Objectif
Reprenez le texte sur la dévaluation du dinar en commençant aux mots « Tunisie Polémique » et en vous arrêtant après « commercial s'est aggravé. ». Mettez-le à jour en remplaçant « à l'école » par « à l'université ».

Extrait
****

J'espère que des commentateurs de votre niveau seront de plus en plus nombreux sur ce site.

Tunisie Polémqiue
| 23-06-2017 10:29
A Mounir13: Justement, hors les produits cotés sur les marchés internationaux (pétrole qu'on n'exporte plus et phosphates non plus et quelques autres produits), l'essentiel des exportations sont facturés effectivement en dinars. Les "dévaluations" ne sont pas autre chose en Tunisie qu'une taxe perçue par les barrons de l'hôtellerie sur les tunisiens en sus du financement de la Caisse de compensation dont ils profitent le plus.

Tunisie Polémique
| 23-06-2017 10:23
A Letranger: ce n'est pas parce qu'une monnaie ne "s'exporte " pas qu'elle na pas de valeur. Il n'y a pas si longtemps, aucune monnaie ne s'exportait et pourtant chacune avait une valeur. Sans Antonio, c'est vrai n'est pas allé à l'école pour comprendre ce genre de choses.

Nephentes
| 22-06-2017 21:51
Vous démontrez une fois de plus Si BEN ACHOUR la qualité de vos analyses qui tiennent lieu ici de la démonstration.

Vous avez en effet absolument raison de souligner que le volume de nos exportation n'a pas bénéficié de cette mesure mal étudiée et que notre déficit commercial s'est aggravé.

La mesure de cette dévaluation "compétitive " est une mesure superficielle et bâclée , prise à la sauvette. Irresponsable et imbécile.

L'objectif de la prouesse de notre ministre est que nos produits
et services à l'exportation deviennent plus compétitifs du seul effet mécanique de la dévaluation du dinar, entraînant une hausse du volume de nos exportations.

Manque de pot. Ou plutôt de vision stratégique.

S'il est vrai, compte tenu de l'insignifiance de notre poids économique, que nos partenaires commerciaux n'ont pas dévalué à leur tour leur monnaie, le gain de compétitivité à l'export escompté ne peut se réaliser que si les coûts de production des entreprise tunisiennes ne sont pas ou peu affectés par la dévaluation.

Et là, gros problème.

Apparemment le risque, pourtant évident, n'a pas été pris en compte

Nos 'stratèges' auraient quand même pu prévoir qu'en dévaluant à l'EXCES le dinar, nos produits seront certes désormais moins chers à l'exportation mais que, symétriquement nos IMPORTATIONS DEVIENDRONT BEAUCOUP PLUS ONÉREUSES.

Or la plupart des produits intermédiaires utilisés par notre activité économique sont importés

C'est donc en définitive le tunisien lambda , éternelle bourrique, qui perd encore une fois une partie substantielle de son pouvoir d'achat, avec l'accroissement de l'inflation découlant du renchérissement des biens de consommation et services importés.

La bourrique est cette fois ci accompagnée par un dindon : l'entreprise tunisienne manufacturière.

Alors qu'une politique de relance par la consommation aurait pu être judicieuse.

Mais cela on s'en fiche.

Il faut obéir au FMI.

****

Entrées brutes

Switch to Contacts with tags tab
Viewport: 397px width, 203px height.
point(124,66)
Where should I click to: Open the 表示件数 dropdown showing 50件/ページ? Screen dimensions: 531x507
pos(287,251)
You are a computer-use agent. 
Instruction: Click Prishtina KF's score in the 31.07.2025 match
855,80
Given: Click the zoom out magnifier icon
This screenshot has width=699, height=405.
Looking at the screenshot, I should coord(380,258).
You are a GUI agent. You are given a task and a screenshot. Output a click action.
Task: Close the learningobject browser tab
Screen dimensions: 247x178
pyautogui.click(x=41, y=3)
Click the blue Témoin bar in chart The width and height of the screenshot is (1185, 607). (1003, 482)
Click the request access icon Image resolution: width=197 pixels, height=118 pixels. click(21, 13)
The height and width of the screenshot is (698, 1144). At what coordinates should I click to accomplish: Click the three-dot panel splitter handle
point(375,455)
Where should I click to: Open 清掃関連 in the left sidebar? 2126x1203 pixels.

****

Réponse attendue
Tunisie Polémique
| 23-06-2017 10:23
A Letranger: ce n'est pas parce qu'une monnaie ne "s'exporte " pas qu'elle na pas de valeur. Il n'y a pas si longtemps, aucune monnaie ne s'exportait et pourtant chacune avait une valeur. Sans Antonio, c'est vrai n'est pas allé à l'université pour comprendre ce genre de choses.

Nephentes
| 22-06-2017 21:51
Vous démontrez une fois de plus Si BEN ACHOUR la qualité de vos analyses qui tiennent lieu ici de la démonstration.

Vous avez en effet absolument raison de souligner que le volume de nos exportation n'a pas bénéficié de cette mesure mal étudiée et que notre déficit commercial s'est aggravé.